In the aftermath of Barry O’Farrell’s resignation as New South Wales premier over a forgotten bottle of Grange, both Prime Minister Tony Abbott and new Premier Mike Baird are cracking down on party officials acting as lobbyists. It’s a good move, one that future Labor governments should also consider.
Lobbying is endemic to politics. Most people who walk into a minister’s office are lobbying for some cause or another. Even the humble constituent who writes a letter to their MP is in one sense lobbying. Lobbying arrives from all conceivable policy perspectives and backgrounds. It is an essential part of parliamentarians becoming informed about opinion. Indeed, some MPs would have great difficulty ever delivering a speech without notes penned for them by an outside interest group.
Within government parliamentarians themselves lobby key ministers and cabinet to further the interests of their electorate, state, mining tycoon, or whatever other constituency propelled them into Parliament. It is what we expect.
The lobbying that the public, rightly, regards with more suspicion is conducted by people paid by other people to use inside influence to have government bend policy to benefit their paymasters. That is essentially the definition of lobbying applied by anti-corruption bodies such as Western Australia’s Crime and Corruption Commission and the NSW Independent Commission Against Corruption .

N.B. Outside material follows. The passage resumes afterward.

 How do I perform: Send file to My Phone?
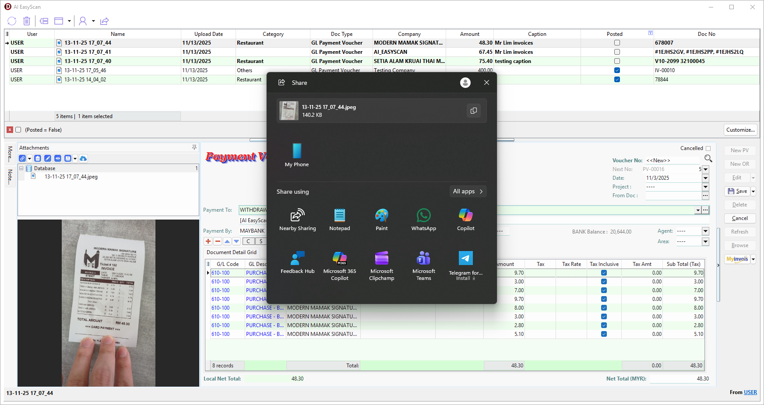click(x=297, y=155)
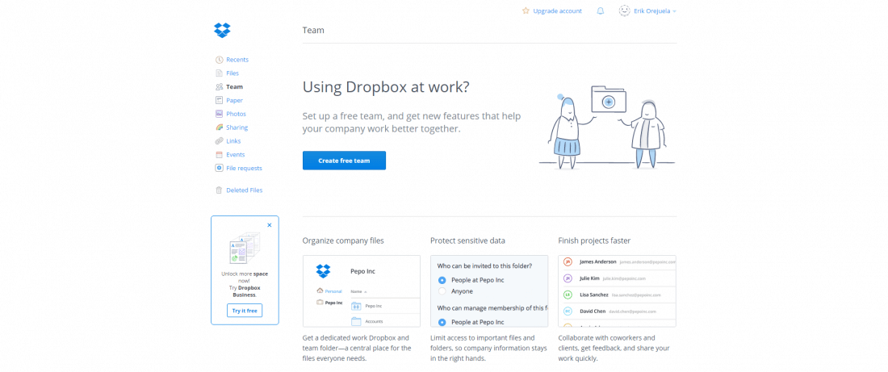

There can be a fine line between this kind of lobbying and corruption. ICAC was so concerned about it that it launched an independent investigation, Operation Halifax, producing a comprehensive report — Investigation into Corruption Risks involved in Lobbying — in 2010. It included a prophetic section on gifts:
“The giving of gifts or provision of other benefits to a public official by a person seeking a favourable decision … poses an obvious corruption risk.”

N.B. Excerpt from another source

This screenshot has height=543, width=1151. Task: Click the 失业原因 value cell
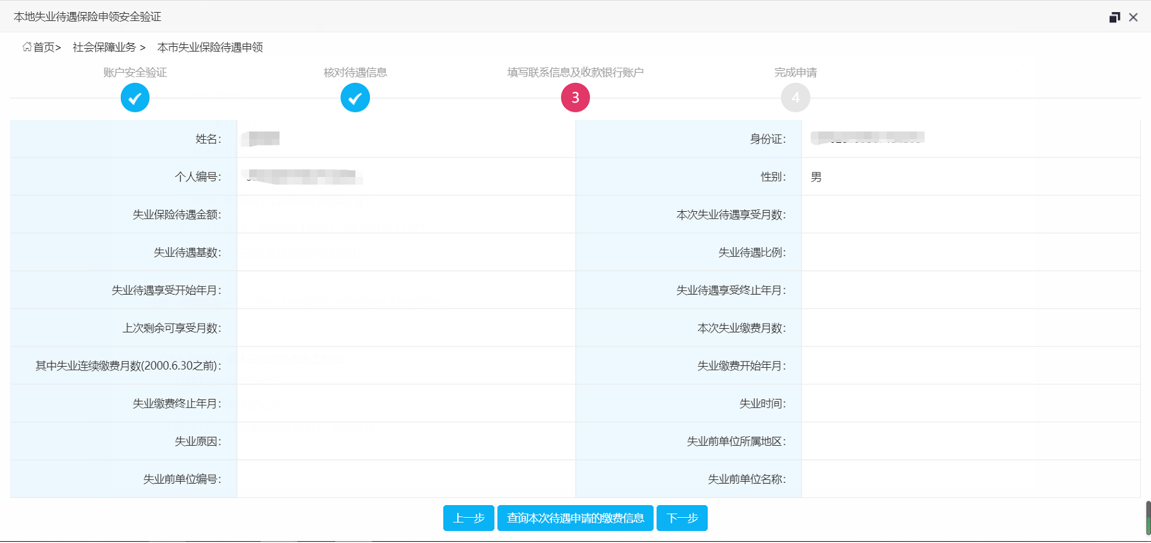405,441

The best defence is transparency; if the processes and the grounds for the decision are open, it is less likely to be corrupt. That is where lobbying by party officials poses particular problems.
At least with lobbyists who are registered (here, for example, is the Commonwealth list; states have similar registers), ministers know where they stand. The lobbyist comes to the minister representing a particular concern or interest. If they present effective arguments and good evidence they can assist the decision-making process. Ministers and their advisers, provided they are aware of the source of the advice, are generally smart enough to be able to distinguish between genuine evidence and special pleading.
With a party official the lines are blurred. Are they putting an argument on behalf of the client, or because party members are concerned? And if the latter, thinks the minister, is my preselection at risk? Are they giving me a gift because they like me or because they want to influence my thinking?
At least we are better off than in the United Kingdom, where parliamentarians can be and have been employed as lobbyists, leading to widespread perceptions of corruption. Their anti-corruption committee wants them sent on ethics training to improve behaviour.
The United States has the world’s largest and best-funded lobby groups. The National Rifle Association infamously is reputed to be able to make or break political careers, but hundreds of other equally influential bodies represent various industry and other groupings (oil, pharmaceuticals, defence, farming, whatever). An essay by Alex Mitchell suggests lobbying there is worth $3.3 billion and employs more than 12,000 people.
There, too, it can lead to corruption, as in the Jack Abramoff case (a highly influential lobbyist found to have made illegal and corrupt payments to influence decisions). But such cases do tend to come to light because of strict disclosure rules and severe penalties for corrupt lobbying behaviour.
Mitchell worries “we will slip further down the American path”. We may already be further than he thinks — lobby groups like the Minerals Council, Australian Food and Grocery Council and Medicines Australia wield heavy influence in Parliament. The Business Council of Australia’s previous president, Tony Shepherd, chaired (and its chief economist headed the secretariat for) the National Commission of Audit, which will be the key influence on the coming federal budget.
So while the Abbot and the Baird government announcements will help clear up one of the grey areas around lobbying, the problem of influence peddling will not go away. The best way to deal with them is to have clear and transparent rules, and independent oversight.